Page excerpt:
-*-*-

Commonly, however, where provided, such services fall into disrepair when the
industry moves on. Moreover, because indigenous people often lack formal
education or training, they tend to be employed in low-paid, short-term, arduous
and dangerous occupations such as tree-spotters, fellers and debarkers. Labour,
health and safety regulations are often weak or not enforced. In Sarawak in the
1980s, for example, rates of death and injury of forest workers were 21 times as
high as occur in Canada, with one serious injury for every 7000 cubic metres of
timber extracted. Compensation for loss or injury proved nugatory.[xli] In the northern Congo
basin, where ‘pygmies’ make up as much as one half of the work force in
lumber camps, diseases such as malaria, yaws, ulcers, tuberculosis and jiggers
are rife, but the companies discriminate against them providing them with far
fewer facilities than to Bantu workers. Pygmy communities around the logging
camps have suffered a breakdown in their traditional social structure and a loss
of forest-dwelling skills.[xlii]
Indigenous women, children and the elderly suffer disproportionately from logging. Those left behind in their villages are left to survive without able-bodied males, who are away wage-labouring. Those who migrate to logging camps become dependent on their husbands’ wages. Indigenous women may turn to prostitution to supplement family incomes and regain a measure of independence. Women have suffered particular hardship as their societies become increasingly enclosed and subject to the legal and cultural impositions of outsiders. Studies in India and Malaysia show how indigenous women have lost control of land and are excluded from any effective participation in decision-making.[xliii]
One
of the most pervasive problems of conventional forestry practice for indigenous
peoples is that it commonly denies their rights to land. Customary tenure
systems are often ignored in forestry zoning exercises and rights may be heavily
conditioned, curtailed or unilaterally extinguished when forest reserves are
established. Historically in many parts, and still today in some countries,
government agencies oblige the involuntary resettlement of forest-dwelling
indigenous peoples from forest reserves. Alternatively, special regimes may be
applied which grant conditional rights or privileges to indigenous people in
forests, subject to the authority of forest departments. The dependency that
results can encourage the emergence of damaging, exploitative, even corrupt
patron-client relations between forestry officials and indigenous peoples.[xliv]
The overall impacts on indigenous social systems are also severe. New inequalities are introduced, customary laws, social support networks and systems of land management may be undermined, gambling and alcoholism increase, and migration to urban centres accelerates. Lack of experience with cash and the implications of large-scale habitat changes can lead indigenous forest-owners into imprudent deals with forestry companies, which many later regret. Internal conflicts over decision-making, resource allocation and use of cash often result, further undermining social cohesion.[xlv]
Perhaps
the most serious of all the impacts of logging on indigenous peoples is that it
shifts the balance of power over forests away from forest-dwellers and in favour
of industry and political elites. The reinforcement of patrimonial political
systems and rent-seeking behaviours then become major obstacles to sustainable
forest management and to policies that respect indigenous peoples’ rights.[xlvi]
Emerging standards and best practice:
The
need for new standards to ensure that natural forest management benefits
indigenous forest-dwellers is now recognised. The International Tropical Timber
Organisation in its ‘Guidelines for the
Sustainable Management of Natural Tropical Forests’ encourages the
adoption of World Bank and ILO standards on indigenous peoples.[xlvii]
Recognition of indigenous tenure and participation
is also enjoined by the Intergovernmental Panel on Forests.[xlviii]
Principles 2 and 3 of the Forest Stewardship Council are explicit on the
need to recognise indigenous peoples’ legal and customary rights and for them
to be legally established. According to the FSC, logging should only go ahead on indigenous
peoples’ lands with their consent. The World Bank/WWF Alliance has accepted
these principles in its promotion of forest certification.

-*-*-

Excerpted data:
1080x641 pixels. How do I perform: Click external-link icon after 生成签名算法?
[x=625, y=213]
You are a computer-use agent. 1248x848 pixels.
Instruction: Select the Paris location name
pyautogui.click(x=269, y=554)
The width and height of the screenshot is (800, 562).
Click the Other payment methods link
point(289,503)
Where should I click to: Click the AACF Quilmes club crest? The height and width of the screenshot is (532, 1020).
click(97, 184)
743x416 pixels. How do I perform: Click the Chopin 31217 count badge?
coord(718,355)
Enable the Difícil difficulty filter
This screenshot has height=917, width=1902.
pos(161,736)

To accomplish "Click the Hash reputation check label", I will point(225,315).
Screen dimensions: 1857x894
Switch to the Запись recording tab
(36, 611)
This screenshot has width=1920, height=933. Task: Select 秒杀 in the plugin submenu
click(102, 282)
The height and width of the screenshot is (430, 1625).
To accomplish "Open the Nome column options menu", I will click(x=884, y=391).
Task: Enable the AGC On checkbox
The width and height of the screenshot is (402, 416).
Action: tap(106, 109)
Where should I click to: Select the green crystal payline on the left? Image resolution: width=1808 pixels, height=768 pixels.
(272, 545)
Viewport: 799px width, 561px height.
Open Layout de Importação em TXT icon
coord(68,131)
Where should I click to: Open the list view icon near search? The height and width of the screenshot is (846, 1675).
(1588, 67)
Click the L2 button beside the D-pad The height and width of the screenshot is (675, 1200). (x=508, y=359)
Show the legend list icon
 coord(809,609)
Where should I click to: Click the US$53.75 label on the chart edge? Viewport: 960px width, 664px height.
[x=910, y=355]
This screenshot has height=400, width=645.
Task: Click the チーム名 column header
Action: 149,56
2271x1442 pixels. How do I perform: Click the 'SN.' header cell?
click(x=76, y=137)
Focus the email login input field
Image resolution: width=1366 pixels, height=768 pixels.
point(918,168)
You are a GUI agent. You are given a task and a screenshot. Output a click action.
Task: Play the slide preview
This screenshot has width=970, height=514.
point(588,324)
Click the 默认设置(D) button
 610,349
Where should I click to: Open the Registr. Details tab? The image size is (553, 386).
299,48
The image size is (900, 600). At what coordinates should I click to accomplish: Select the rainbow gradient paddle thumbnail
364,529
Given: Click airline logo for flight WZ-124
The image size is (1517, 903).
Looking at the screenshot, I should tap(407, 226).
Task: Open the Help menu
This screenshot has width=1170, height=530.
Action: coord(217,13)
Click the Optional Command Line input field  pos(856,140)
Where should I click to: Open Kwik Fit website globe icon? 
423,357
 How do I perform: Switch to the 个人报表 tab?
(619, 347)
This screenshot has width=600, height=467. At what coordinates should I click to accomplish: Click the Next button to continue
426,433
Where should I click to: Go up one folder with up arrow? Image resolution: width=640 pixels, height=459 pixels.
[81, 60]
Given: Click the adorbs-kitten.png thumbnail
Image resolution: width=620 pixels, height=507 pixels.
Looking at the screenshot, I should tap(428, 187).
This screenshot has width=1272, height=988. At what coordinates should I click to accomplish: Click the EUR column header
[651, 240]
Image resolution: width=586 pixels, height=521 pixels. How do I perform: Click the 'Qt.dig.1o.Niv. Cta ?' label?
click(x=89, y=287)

-*-*-

Questions to answer:
• a. List every disease that the passage on logging and indigenous peoples says is rife in northern Congo basin lumber camps.
• b. In the passage on logging and indigenous peoples, how many times higher were rates of death and injury of forest workers in Sarawak in the 1980s than in Canada?
• c. Check each statement against the passage on logging and indigenous peoples. Answer yes or no, and quote the words that decide it.
(i) The FSC holds that logging on indigenous peoples' lands should go ahead only with their consent.
(ii) Pygmies make up no more than a quarter of the work force in northern Congo basin lumber camps.
(iii) Studies in India and Malaysia show indigenous women losing control of land.

Solution list:
• a. malaria, yaws, ulcers, tuberculosis, jiggers

• b. 21 times as high.

• c.
(i) Yes: "According to the FSC, logging should only go ahead on indigenous peoples’ lands with their consent."
(ii) No: "‘pygmies’ make up as much as one half of the work force in lumber camps"
(iii) Yes: "Studies in India and Malaysia show how indigenous women have lost control of land"